● What you are asked to do
Among the lines of the material, copy those that hold the string "result".

● Exercise inputs
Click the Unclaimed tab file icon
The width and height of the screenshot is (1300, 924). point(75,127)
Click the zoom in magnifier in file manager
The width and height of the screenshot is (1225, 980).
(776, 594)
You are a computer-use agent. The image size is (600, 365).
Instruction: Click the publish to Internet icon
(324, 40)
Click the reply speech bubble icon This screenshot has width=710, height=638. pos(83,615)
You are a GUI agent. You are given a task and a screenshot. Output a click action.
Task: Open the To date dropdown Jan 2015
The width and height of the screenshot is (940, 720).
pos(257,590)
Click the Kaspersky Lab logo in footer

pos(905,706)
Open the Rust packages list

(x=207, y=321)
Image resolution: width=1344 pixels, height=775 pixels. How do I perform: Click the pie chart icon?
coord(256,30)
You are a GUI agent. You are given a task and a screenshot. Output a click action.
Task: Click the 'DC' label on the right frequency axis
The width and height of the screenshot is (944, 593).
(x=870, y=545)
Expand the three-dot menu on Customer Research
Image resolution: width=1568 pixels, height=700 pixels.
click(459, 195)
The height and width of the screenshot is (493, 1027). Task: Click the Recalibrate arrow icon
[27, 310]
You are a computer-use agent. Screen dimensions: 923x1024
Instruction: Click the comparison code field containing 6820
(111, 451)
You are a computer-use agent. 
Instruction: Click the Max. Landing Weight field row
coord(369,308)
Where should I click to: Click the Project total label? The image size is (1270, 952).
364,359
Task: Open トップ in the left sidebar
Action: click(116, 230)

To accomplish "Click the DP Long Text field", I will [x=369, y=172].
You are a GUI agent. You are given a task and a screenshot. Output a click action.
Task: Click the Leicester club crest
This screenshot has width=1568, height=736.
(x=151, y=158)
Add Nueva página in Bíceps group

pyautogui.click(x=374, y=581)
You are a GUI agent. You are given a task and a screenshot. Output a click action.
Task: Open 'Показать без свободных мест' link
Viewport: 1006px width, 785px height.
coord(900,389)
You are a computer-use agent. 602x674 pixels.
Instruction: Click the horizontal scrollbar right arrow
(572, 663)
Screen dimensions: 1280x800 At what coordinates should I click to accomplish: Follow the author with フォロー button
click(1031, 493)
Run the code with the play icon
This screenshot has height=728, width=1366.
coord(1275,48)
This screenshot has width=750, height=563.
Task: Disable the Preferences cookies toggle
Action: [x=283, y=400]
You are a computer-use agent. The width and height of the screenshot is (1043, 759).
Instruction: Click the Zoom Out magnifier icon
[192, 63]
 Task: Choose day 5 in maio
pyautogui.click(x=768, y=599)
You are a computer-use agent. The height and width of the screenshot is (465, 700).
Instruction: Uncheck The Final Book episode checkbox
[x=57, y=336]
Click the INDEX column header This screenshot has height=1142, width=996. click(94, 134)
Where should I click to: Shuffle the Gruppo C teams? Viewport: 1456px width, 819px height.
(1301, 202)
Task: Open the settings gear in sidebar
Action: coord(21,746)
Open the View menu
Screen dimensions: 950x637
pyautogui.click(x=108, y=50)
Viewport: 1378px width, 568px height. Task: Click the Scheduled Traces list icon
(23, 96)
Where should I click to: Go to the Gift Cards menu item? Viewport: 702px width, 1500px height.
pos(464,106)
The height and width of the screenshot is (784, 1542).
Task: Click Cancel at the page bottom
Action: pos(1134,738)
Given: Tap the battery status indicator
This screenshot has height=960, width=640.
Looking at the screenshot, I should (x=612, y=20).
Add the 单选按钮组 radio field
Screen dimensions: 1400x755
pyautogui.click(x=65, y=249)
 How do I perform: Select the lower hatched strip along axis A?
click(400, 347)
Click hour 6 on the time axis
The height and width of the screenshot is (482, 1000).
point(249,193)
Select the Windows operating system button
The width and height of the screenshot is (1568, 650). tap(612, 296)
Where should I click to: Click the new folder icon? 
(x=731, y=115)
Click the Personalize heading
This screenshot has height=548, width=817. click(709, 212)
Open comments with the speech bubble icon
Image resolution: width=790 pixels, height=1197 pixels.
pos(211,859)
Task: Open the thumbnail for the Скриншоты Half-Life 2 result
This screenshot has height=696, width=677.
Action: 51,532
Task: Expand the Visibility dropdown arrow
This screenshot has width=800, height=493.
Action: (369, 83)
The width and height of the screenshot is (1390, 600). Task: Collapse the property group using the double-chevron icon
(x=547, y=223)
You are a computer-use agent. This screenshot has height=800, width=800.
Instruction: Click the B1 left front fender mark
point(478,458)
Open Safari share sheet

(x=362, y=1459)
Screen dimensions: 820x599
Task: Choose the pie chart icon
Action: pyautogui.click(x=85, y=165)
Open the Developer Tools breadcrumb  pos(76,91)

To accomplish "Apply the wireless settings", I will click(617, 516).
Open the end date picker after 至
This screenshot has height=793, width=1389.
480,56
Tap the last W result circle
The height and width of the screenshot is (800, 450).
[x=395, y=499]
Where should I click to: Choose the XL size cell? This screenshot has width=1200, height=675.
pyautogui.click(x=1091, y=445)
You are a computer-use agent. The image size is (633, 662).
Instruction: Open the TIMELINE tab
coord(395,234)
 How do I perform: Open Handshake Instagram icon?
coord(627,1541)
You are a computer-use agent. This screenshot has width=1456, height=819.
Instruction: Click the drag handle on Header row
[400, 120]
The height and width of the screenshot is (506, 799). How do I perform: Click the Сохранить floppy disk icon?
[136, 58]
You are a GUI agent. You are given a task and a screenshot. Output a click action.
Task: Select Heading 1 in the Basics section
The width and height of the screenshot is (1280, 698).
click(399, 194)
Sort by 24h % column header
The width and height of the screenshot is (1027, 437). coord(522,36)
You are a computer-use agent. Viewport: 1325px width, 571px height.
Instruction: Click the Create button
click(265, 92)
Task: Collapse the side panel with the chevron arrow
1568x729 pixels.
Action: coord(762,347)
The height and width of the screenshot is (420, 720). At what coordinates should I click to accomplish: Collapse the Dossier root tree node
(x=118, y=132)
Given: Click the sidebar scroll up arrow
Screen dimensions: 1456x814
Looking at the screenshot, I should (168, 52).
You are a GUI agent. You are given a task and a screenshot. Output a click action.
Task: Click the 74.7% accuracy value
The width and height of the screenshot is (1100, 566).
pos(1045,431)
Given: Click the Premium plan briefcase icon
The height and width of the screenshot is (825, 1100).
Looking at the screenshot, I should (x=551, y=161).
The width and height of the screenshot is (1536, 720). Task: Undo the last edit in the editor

● Response to this task
Task: Open the thumbnail for the Скриншоты Half-Life 2 result
Tap the last W result circle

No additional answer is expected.